より安全にご利用いただけるようになったClassiのご報告と今後の取り組みについて

1.はじめに

 2020年4月(昨年)、当社サービス「Classi」に不正アクセスがあった件に関し、過去一年間、弊社はこれを重く受け止め、お客様に安全にClassiをご利用いただく事を当社事業の最優先事項とし、各種対策を年間を通じ実施してまいりました。

 今年度も、昨年度から継続して、サービスのセキュリティを重視した全社的な対策を実行していく所存でございますので、以下に発生直後の対応、及び今日までに実行いたしましたセキュリティ強化対策を含めて、今後の取り組みについてご報告いたします。

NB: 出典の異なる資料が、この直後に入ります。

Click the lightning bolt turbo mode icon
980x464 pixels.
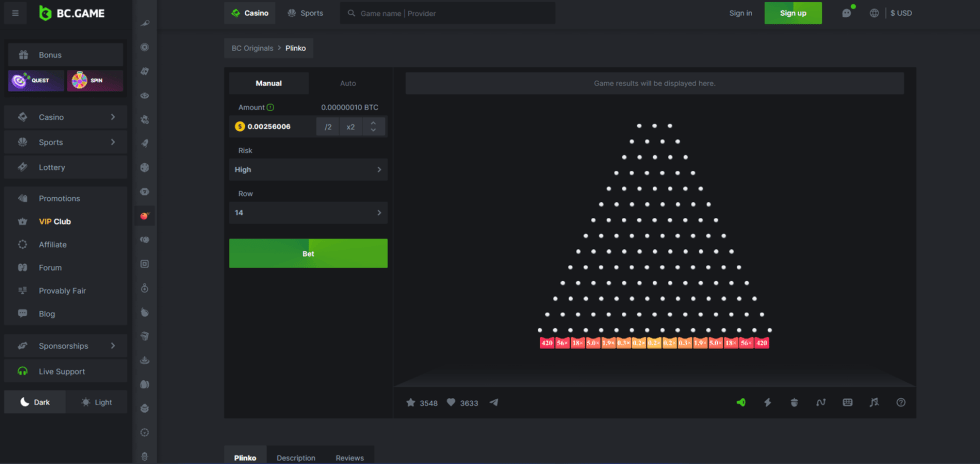[x=768, y=403]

 現在に至るまで同様の不正アクセスは起こっておらず、セキュリティ状況についても外部企業の第三者調査の結果、他社と比較して標準水準以上に強化できていると評価いただいております。また2021年3月のISO/IEC27001に基づく情報セキュリティマネジメントシステム(ISMS)の継続審査 においても、マネジメントシステムが有効に継続されていることが確認されております。

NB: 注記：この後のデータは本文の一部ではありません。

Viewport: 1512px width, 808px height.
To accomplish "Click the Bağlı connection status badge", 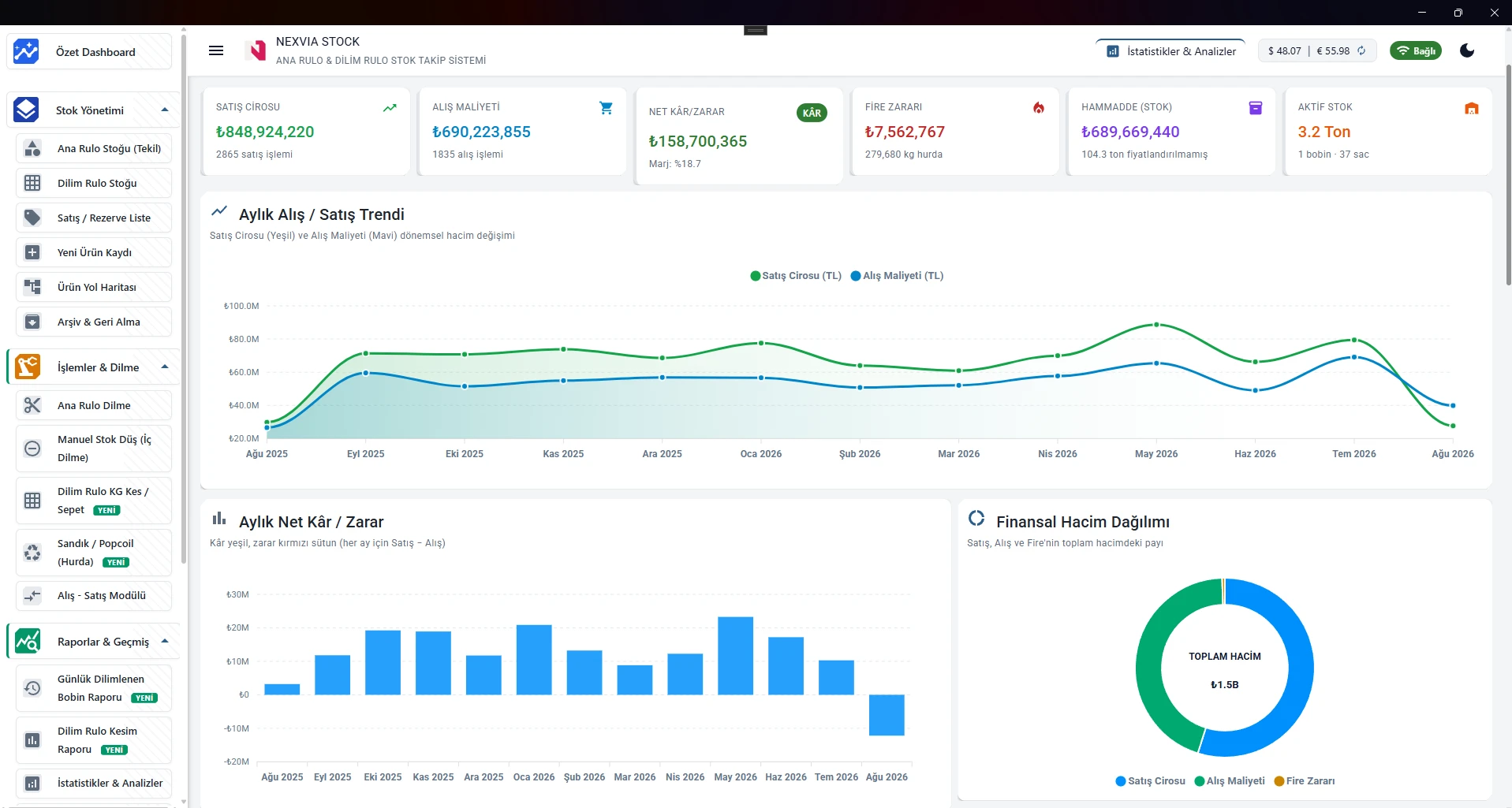I will coord(1416,51).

 なお、今回のご報告は、お客様に我々の取り組みをご報告する事によって、新年度を迎えられた学校様が安全にClassi をご利用いただく事を目的としており、セキュリティリスクを高めるものではないため、ご安心ください。今後もお客様に安全にClassiをご利用いただく事を念頭に、引き続きセキュリティ品質向上に一同尽力してまいります。

 

2.本件の概要

 当社サービス Classi に対する、外部の攻撃者による AWS 本番環境への不正侵入と情報窃取

 

3.サービス再開の判断とお客様対応について

(1)サービス再開の判断

 本インシデント発生に際し、まず同様の攻撃を阻止するための対策を即時に実施いたました。その後、外部のセキュリティ専門会社によって「Classi で同様の攻撃は全て阻止可能」という診断がなされたため、親会社のベネッセホールディングスの内部確認を経て、サービスを再開しています。

(2)お客様対応

 攻撃者に窃取されたログイン情報が解析され、お客様の情報が危険にさらされる可能性を鑑み、4月13日(月)にシステムを改修し、ログインパスワードの変更をご案内いたしました。また、5月17日時点でもパスワードの変更がなかったお客様に対し、一律でパスワードの初期化を行いました。ご利用者様にご心配とご負担をお手間をおかけいたしましたことを再度お詫び申し上げます。

 

4.サービス再開以降の対応について

 サービス再開後、技術的対策や社内体制の構築・教育、第三者調査などを実施し、Classiの安全性を確保しています。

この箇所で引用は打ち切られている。